# need a little help with identification of this bird.....



## averyghg (Oct 16, 2006)

okay heres the story:

I shot this bird and threw it in the freezer cause i thought i would probably get it mounted. I finally saved up the money so i took it out of the freezer to determine if it should go on the wall. Thats why the head is under the wing(cause its still frozen). But the head, whole breast, and a$$ end of the birds are all white, and has the wings and back like a blue goose. What do think is the deal with this bird? Am i missing something or is it worthy of being put on the wall? thanks for any responses.


----------



## goose (Jul 19, 2003)

looks like an adult blue goose


----------



## averyghg (Oct 16, 2006)

correct me if im wrong, but don't adult blue geese usually have atleast a partially brown chest?

Someone told me it was a partially mixed adult snow and an adult blue.

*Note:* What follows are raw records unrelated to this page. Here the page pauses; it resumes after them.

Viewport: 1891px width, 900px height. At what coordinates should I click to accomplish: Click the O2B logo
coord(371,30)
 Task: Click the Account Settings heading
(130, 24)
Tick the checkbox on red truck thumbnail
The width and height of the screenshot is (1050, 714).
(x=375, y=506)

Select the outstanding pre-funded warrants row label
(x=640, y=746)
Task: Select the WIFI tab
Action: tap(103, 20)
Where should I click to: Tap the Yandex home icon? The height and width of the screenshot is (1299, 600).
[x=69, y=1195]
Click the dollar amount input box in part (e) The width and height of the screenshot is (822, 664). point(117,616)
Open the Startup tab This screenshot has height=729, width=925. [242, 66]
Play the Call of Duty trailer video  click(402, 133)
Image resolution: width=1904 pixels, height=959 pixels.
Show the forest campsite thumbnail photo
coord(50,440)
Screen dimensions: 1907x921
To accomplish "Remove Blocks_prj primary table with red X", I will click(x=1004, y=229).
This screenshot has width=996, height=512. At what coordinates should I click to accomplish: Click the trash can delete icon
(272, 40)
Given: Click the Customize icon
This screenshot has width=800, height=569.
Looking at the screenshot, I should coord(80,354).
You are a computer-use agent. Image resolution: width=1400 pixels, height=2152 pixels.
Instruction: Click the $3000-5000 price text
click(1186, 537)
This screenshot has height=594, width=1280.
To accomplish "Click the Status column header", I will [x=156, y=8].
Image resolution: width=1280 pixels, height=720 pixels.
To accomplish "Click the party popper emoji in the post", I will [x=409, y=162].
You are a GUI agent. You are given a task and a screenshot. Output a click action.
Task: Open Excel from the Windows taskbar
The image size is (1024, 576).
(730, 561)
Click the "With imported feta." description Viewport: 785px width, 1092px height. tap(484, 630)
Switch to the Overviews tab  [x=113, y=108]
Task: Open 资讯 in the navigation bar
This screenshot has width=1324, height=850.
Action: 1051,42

All i know is that ive never seen anything like this before in the field or in pictures, thats why i thought it was unique. And if its not, then ill save myself about $360


----------



## Rick Acker (Sep 26, 2002)

I would like to have a little better look at the head, but it looks like a blue/Snow cross. Not uncommon, but not something you see everyday that's for sure. I would like to see a little more of the bird to be sure! Nice bird none the less!


----------



## nodakoutdoors.com (Feb 27, 2002)

A white phased blue - I've been told over and over that it doesn't reflect age but just the color phase....but you don't get many of those REALLY white blues to commit close very often.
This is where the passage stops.